If These Event Walls Could Talk…

It is not often that you meet someone who inspires you to fight against all odds and follow the road less traveled toward your own success. In 2012, I had the pleasure of taking a Special Event Management course -my first course in the NYU Meeting, Conference and Event Management certificate program- taught by Annette Babich; a 20 year veteran in the event industry.  While we did learn the fundamentals of special event planning, Annette also made sure to share her wisdom and crazy stories from her years planning events.

I left her class feeling like I could definitely start my own event planning business and eventually leave the 9-5pm corporate world behind me. She inspired me to go for it and I hope she can inspire you as well. I asked Annette recently to share some of her insight  with my readers. Check out what she had to say below.

Meet Annette Babich

annette b.


What did you do prior to planning events?

I was an auditor for Mutual of America and before that I worked at MetLife. I went to business school so I started my career in corporate America.

What made you decide to transition into events? Was there an AHA moment?

After working 5 years in auditing, I knew I no longer had an interest in it but wasn’t exactly sure what I wanted to do.  At the same time, I was getting married and one of my colleagues asked me a few times about my wedding. My colleague eventually said that I should do wedding planning for a living.  At the time I didn’t know it was a living but the idea intrigued me and I began to do research on the industry and discovered a whole new world I had knew nothing about.  I immediately knew that was where I wanted to be.  In the beginning I kept my day job. Once I became more involved in the event industry, I was forced to make the decision to quit my day job and pursue this new business venture. I did and never turned back. I have been doing it now successfully for 20 years.

How do you deal with bridezillas?  Do you have any tips for other planners dealing with that type of client?

I have been fortunate enough to not have a bridezilla.  I think you attract what you put out. My personality is generally low-key therefore my clientele is low-key.

Do you think there is such a thing as a Plannerzilla? Have you had any moments like that?

Yes, I am sure there are Plannerzillas out there. It is definitely a control thing.  I’ve had my moments for sure, but it’s usually related to transportation which has been the bane of my existence.  Sometimes I wish I would drive the limo, the bus, etc. because it’s hard to get good drivers.

What was the most amazing/magical wedding or event that you’ve planned?

Oh god there has been so many!
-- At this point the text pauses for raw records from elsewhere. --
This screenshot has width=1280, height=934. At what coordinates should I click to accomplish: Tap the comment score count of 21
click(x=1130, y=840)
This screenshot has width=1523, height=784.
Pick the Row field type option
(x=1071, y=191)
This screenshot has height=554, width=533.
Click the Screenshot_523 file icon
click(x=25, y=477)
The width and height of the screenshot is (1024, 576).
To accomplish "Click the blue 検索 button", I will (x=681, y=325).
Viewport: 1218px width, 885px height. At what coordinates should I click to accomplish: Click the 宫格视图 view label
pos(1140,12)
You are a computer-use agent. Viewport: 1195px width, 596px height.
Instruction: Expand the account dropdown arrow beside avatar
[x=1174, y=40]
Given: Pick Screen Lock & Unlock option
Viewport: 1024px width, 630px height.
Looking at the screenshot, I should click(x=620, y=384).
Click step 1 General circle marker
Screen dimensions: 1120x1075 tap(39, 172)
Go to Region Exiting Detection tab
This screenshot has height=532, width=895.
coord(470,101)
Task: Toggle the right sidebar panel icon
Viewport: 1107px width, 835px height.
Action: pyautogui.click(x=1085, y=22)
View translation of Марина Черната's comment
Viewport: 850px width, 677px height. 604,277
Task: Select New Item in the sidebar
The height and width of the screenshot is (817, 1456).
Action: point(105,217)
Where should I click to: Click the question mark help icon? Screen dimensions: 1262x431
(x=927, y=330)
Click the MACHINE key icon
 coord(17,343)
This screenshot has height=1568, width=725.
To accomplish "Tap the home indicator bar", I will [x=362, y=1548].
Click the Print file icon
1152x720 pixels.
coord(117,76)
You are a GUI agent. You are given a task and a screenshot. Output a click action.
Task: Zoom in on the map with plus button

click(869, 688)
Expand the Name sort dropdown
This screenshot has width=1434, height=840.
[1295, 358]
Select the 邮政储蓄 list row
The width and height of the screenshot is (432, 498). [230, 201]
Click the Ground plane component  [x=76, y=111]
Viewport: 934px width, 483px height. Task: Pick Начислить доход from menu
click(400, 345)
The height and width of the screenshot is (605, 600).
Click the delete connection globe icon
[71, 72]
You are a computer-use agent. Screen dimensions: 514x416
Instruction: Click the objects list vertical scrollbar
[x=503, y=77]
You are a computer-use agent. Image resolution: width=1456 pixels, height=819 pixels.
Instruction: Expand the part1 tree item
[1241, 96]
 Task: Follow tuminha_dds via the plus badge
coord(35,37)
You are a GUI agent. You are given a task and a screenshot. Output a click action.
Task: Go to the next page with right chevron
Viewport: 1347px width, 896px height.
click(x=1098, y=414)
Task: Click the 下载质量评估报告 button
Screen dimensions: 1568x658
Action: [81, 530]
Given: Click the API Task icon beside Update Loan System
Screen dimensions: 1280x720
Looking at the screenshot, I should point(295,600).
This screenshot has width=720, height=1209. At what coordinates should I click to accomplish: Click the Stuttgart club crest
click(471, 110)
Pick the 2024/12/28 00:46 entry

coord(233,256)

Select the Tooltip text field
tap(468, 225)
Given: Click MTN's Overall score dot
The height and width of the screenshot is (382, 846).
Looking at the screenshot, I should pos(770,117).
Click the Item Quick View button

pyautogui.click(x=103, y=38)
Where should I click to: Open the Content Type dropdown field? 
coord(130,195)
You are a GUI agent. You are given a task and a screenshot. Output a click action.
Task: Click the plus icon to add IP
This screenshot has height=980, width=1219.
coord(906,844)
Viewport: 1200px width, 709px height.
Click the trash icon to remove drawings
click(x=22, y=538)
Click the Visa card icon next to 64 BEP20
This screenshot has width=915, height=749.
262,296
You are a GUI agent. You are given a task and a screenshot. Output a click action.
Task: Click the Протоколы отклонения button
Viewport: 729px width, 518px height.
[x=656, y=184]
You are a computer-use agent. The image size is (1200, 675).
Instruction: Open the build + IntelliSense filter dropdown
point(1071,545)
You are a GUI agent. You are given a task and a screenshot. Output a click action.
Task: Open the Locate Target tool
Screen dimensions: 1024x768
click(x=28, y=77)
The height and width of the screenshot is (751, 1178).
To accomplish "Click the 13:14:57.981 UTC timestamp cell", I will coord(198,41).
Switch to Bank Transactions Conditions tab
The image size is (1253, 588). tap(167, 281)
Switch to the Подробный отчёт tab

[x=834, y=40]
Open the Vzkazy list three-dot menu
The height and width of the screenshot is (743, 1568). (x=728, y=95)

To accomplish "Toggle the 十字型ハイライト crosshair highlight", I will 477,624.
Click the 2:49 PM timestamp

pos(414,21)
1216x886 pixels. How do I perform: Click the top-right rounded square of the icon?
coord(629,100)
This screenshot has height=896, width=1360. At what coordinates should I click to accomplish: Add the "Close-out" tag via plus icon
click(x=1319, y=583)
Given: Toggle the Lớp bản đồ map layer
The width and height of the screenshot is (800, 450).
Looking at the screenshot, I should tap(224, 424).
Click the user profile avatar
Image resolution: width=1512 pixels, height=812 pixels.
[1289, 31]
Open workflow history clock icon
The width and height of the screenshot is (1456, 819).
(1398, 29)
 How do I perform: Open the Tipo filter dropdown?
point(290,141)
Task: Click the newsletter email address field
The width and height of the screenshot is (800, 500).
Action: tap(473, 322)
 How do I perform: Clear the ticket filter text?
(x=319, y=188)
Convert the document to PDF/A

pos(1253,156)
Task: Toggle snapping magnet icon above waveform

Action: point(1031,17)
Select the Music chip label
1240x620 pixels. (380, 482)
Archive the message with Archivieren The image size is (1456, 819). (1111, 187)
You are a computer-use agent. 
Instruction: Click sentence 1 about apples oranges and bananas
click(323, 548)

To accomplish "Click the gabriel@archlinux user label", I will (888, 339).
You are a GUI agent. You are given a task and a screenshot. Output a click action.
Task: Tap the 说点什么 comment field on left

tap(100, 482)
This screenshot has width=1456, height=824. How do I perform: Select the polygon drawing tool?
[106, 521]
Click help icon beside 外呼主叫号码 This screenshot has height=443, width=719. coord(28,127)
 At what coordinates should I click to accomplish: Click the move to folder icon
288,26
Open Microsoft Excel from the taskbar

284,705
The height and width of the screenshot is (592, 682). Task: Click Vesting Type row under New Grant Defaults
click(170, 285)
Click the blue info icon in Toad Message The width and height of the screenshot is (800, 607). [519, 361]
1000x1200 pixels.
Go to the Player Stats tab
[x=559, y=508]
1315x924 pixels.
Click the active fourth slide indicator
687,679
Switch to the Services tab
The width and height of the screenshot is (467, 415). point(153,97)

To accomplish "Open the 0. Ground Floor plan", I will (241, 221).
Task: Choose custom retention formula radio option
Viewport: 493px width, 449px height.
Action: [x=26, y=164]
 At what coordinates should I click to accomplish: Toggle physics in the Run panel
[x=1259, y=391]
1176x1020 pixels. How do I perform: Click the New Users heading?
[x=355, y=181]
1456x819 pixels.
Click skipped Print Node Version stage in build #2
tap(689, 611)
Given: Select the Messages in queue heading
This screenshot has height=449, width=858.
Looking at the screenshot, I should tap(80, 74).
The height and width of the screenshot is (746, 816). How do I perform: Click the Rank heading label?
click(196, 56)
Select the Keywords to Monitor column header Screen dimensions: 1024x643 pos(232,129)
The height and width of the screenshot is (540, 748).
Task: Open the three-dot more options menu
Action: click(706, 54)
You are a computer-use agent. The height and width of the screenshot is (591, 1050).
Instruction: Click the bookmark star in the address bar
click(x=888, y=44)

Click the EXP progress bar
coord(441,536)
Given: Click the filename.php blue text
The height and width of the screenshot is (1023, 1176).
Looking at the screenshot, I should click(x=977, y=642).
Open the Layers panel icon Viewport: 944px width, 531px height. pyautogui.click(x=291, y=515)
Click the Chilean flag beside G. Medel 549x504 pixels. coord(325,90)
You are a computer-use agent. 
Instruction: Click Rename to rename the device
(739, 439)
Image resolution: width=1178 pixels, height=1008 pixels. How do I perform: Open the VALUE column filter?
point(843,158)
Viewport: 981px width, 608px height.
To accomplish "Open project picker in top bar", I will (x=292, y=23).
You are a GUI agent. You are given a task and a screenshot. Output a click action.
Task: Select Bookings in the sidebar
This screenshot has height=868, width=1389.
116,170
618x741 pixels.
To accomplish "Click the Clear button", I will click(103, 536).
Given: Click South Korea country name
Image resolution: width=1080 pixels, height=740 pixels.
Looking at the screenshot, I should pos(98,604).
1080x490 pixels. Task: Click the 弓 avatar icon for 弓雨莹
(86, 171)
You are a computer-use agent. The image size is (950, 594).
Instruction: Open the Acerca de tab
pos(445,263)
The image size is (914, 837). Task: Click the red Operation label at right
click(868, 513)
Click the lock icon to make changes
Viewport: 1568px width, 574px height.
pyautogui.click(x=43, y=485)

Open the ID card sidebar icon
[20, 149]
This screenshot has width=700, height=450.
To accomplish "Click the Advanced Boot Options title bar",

I love the home weddings; they are my favorite for sure.  I did have a wedding last year that really stuck with me. I planned the wedding in 3 weeks! We had a pregnant bride and she wanted to get married right away so she could still wear a wedding dress in her regular size.  The wedding was a whirlwind to say the least. The bride gave me carte blanche and it was beautiful, exciting and fun.  The energy of a wedding done that quickly is amazing.  I would like more of those.

How do you balance being a mother, artist manager, NYU professor and an event planner?

It’s all about time management. Don’t get overwhelmed by your day.  I wake up at 5:30am every morning and start firing off emails.  I am flexible and able to switch roles from mother to event planner to mother again then to NYU professor all day long and get everything done.

How do you manage to stand out in a highly creative ever evolving industry?

Just be yourself and don’t get caught up because who you are is your best marketing tool.

Do you think hard work pays off in events or that it’s all about who you know?

It is definitely who you know, but if you can’t back it up and show up, who you know means nothing.  Hard work is never fruitless.

Do you plan events for yourself (and family/friends)? Or are you too exhausted with dealing with your business?

By default, I am always the planner for family functions, vacations, etc. My family has come to count on me for it or else it doesn’t happen. I’m cool with it.

Do you have any crazy or embarrassing behind the scenes stories from an event you planned?

Crazy:  A request for Bengal Tigers to flank the entrance of the wedding reception and a request for an Elvis impersonator to sing to the bride (she was a big Elvis fan).

Have you planned any celebrity events? If so, do you find it difficult to “wow” them?

Not celebrities per say but my clientele consists of families who have been to every fabulous party and they have seen it all.  I don’t find it difficult to “wow” them. Listening and learning is your greatest asset.  If you can do this you will never fail your clients.

What comes after planning events? Do you see retirement at some point in your future or are you in it for the looooong haul?

Actually I’m in the process of parlaying my 20 years of experience into new projects: I have tote bags that will be launching soon, I wish to teach more and maybe appear on television.  When you are an event planner, it is the foundation to moving on into any career.

What advice would you give to an entrepreneur wanting to start a career in events?

Like I mentioned earlier, Listen and learn.  it is the most important skill you will have.

For someone just starting out and with a limited budget, who are the essential business contacts to have your corner? 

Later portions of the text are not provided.